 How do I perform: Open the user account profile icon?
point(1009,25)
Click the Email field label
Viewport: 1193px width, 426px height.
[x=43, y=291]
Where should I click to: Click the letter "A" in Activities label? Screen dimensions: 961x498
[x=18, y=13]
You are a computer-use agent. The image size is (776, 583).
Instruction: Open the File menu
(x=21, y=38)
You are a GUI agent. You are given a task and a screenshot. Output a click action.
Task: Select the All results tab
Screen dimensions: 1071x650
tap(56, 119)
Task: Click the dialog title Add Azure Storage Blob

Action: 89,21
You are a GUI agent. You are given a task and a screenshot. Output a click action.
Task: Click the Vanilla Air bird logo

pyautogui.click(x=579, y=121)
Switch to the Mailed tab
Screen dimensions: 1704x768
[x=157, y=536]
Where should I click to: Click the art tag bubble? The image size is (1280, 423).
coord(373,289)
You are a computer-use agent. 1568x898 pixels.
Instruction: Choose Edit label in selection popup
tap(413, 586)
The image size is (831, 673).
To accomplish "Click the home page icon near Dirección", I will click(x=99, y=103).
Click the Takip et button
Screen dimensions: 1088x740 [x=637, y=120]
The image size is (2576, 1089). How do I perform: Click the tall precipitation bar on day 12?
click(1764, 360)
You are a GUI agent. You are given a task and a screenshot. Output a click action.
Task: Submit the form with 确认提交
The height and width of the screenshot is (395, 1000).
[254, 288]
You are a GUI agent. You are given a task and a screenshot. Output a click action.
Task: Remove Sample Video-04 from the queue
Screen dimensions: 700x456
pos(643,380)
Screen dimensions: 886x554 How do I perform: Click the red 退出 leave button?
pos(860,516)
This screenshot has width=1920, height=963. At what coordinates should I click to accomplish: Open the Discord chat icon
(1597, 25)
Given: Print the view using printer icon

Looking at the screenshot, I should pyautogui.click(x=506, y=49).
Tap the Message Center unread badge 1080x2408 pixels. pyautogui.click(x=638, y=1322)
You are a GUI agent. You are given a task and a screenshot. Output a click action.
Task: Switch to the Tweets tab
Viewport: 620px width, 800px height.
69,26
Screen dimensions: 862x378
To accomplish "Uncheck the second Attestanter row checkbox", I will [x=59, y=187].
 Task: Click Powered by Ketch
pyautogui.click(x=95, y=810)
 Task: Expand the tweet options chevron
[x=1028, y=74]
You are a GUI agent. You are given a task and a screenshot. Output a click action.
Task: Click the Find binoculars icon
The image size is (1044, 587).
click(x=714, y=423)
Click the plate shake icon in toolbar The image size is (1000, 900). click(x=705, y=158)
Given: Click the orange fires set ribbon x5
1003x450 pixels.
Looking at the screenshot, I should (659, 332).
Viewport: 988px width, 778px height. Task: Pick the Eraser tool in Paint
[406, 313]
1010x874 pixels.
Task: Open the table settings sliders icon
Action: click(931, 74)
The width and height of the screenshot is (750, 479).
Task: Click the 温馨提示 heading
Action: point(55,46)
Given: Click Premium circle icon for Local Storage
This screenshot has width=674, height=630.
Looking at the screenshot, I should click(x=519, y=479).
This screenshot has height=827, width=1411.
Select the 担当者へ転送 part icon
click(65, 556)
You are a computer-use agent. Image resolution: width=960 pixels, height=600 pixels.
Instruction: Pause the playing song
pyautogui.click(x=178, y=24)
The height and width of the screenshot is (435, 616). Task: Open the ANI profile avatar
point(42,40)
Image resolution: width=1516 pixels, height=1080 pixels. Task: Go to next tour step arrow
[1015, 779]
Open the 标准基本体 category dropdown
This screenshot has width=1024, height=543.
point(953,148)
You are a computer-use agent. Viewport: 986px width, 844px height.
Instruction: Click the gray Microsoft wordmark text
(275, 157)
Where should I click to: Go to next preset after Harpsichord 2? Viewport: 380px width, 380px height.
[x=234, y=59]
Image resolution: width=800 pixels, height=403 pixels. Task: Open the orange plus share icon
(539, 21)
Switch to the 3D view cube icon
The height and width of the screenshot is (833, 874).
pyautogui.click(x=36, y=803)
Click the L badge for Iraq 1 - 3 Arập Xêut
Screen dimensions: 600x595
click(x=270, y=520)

◆ ◆ ◆

Task objective: Output should match, line for line, the stretch of the material above from the line holding "This screenshot has width=1920, height=963." through the line holding "Task: Switch to the Tweets tab".

Solution for this problem:
This screenshot has width=1920, height=963. At what coordinates should I click to accomplish: Open the Discord chat icon
(1597, 25)
Given: Print the view using printer icon

Looking at the screenshot, I should pyautogui.click(x=506, y=49).
Tap the Message Center unread badge 1080x2408 pixels. pyautogui.click(x=638, y=1322)
You are a GUI agent. You are given a task and a screenshot. Output a click action.
Task: Switch to the Tweets tab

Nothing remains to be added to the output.